The last method of sampling (method 3) immediately points to a conceptual unity of ‘incidence density sampling’ or ‘density sampling’ in cohorts and in dynamic populations. This was described by Prentice and Breslow in 1978 10 and expanded by Greenland and Thomas in 1982. 11 It can be grasped intuitively by comparing Figures 3 and 5 . The basis of the conceptual unity is that person-years can be calculated from cohorts and from dynamic populations, as was explained in our earlier article. 22

In a case–control study in a dynamic population, investigators often use matching on calendar time spontaneously (a control is chosen each time a case occurs), which is an ideal way of sampling, as it produces an odds ratio that directly estimates the incidence rate ratio, as in Figure 3 . In cohorts, however, one has to use sampling strategy 3, presented earlier, to estimate the incidence rate ratio, as in Figure 5 . The latter necessitates advanced insight and is used infrequently. In advanced textbooks, the ‘matching on time’ in dynamic populations and the ‘concurrent sampling’ in cohorts are often mentioned together as ‘density sampling’. This is theoretically correct, although it obscures the practicalities of the different sampling options.

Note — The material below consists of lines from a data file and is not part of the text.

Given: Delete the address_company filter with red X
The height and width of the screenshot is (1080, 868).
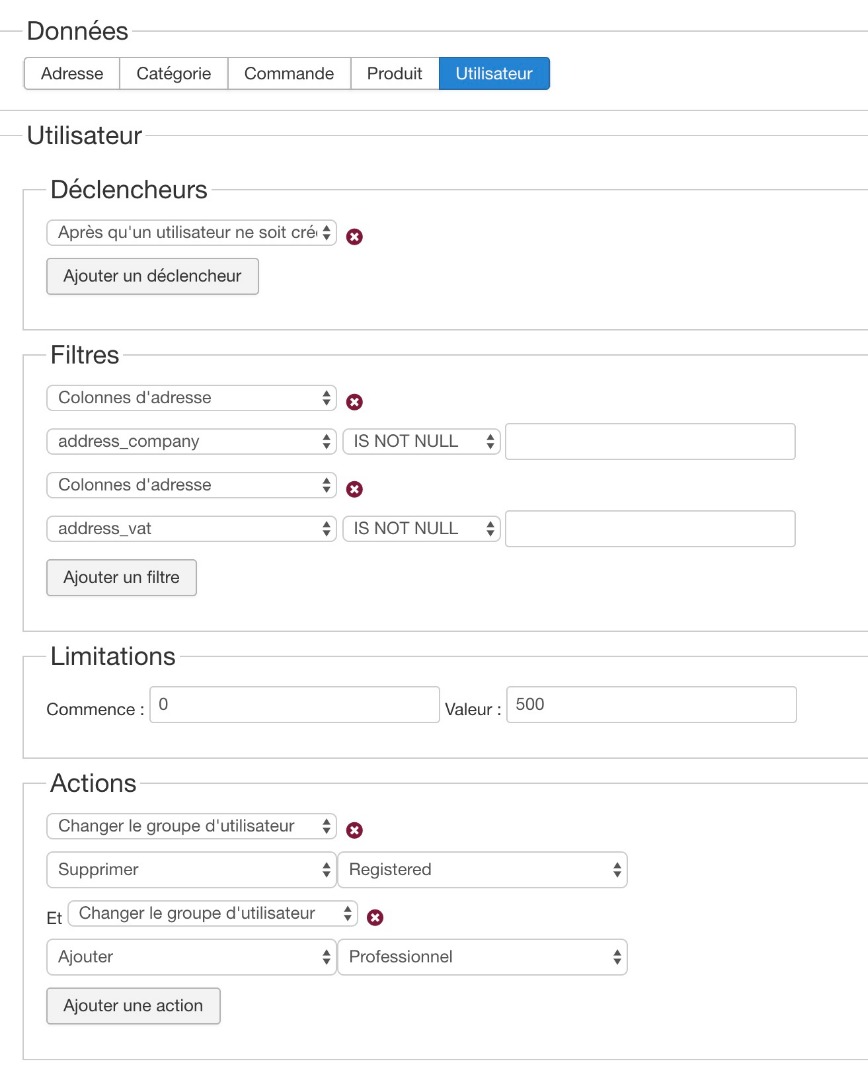Looking at the screenshot, I should click(x=354, y=402).
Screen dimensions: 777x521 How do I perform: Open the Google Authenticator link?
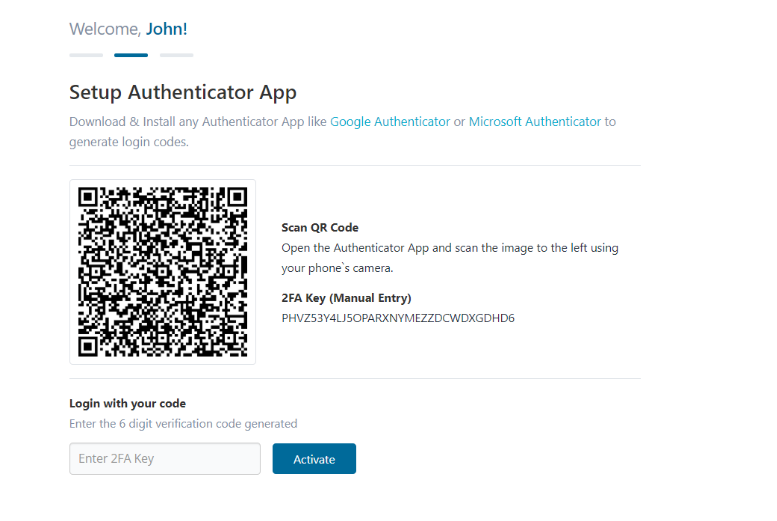[390, 122]
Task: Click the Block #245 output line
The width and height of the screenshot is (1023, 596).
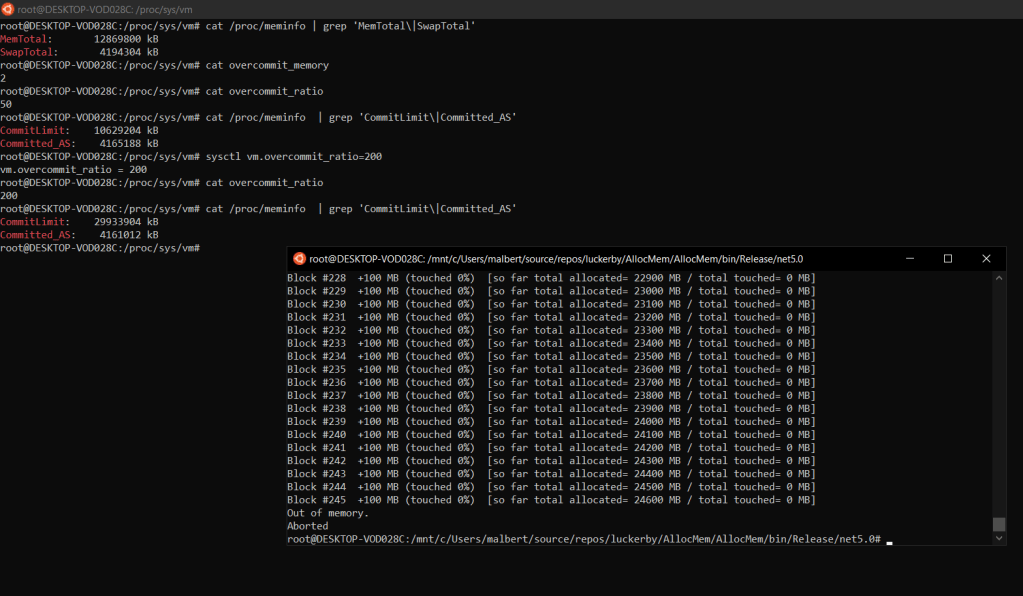Action: pyautogui.click(x=550, y=500)
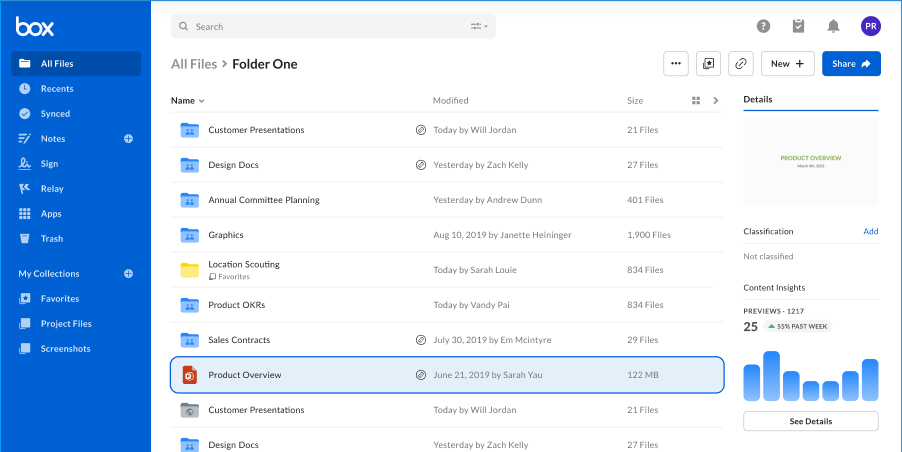Switch to grid view icon
Image resolution: width=902 pixels, height=452 pixels.
tap(695, 101)
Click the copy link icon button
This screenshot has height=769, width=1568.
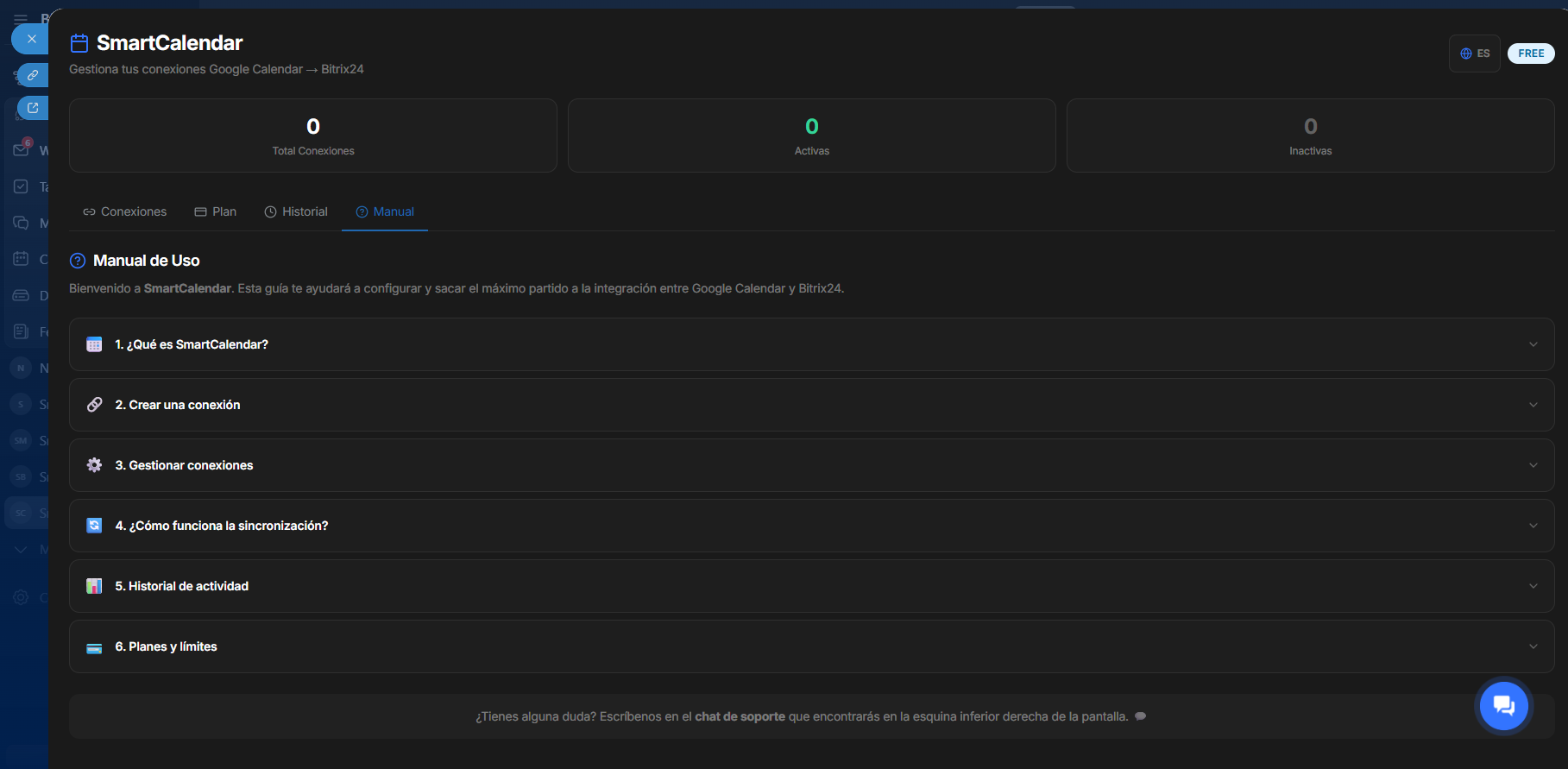[x=33, y=75]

‘Density sampling’ or ‘risk-set sampling’ from a cohort (i.e. the purer form of sampling of aforementioned strategy 3) involves sampling control subjects from the risk sets that are used in the corresponding Cox proportional hazards model. 10 , 11 A ‘hazard’ or ‘hazard rate’ is the name used in statistics for a peculiar form of ‘incidence rate’, wherein the duration of the follow-up approaches the limit of zero and becomes infinitesimally small; it is also called an ‘instantaneous hazard’. 22 When follow-up time is small, there is no numerical difference between risks and incidence rates. 22 Intuitively, a proportional hazards model in a follow-up analysis of a cohort can be understood as comparing the exposure odds of all successive cases at each point in time with those of the non-cases who are still at risk at that point in time (some of whom may become cases later), that is, the ‘risk set’. The exposure odds ratio or hazard ratio is then averaged over all of these comparisons, assuming it to be constant. Thus, a Cox proportional hazards model in a cohort becomes conceptually similar to a study that is ‘matched’ on time with a ‘variable control-to-case-ratio’ in a dynamic population. The estimation of the proportional hazard in a Cox model can be seen as an average of odds ratios over several risk sets; as the follow-up time in each risk set is small (say, the day of occurrence of the case disease), the odds ratios directly translate to relative risks and incidence rates, for reasons explained in the article on incidence calculations in dynamic populations. 21 , 22

The main difference between the approach we have described in this paper and the classic view of case–control studies as a ‘cohort study in reverse’ is that the dynamic population view reflects how the large majority of case–control studies are actually done. They are not done within cohorts, neither real nor imaginary. Rather, most case–control studies have an underlying population that is dynamic: for example, the geographically defined source population of a disease registry, the catchment areas of a hospital region or people who are driving.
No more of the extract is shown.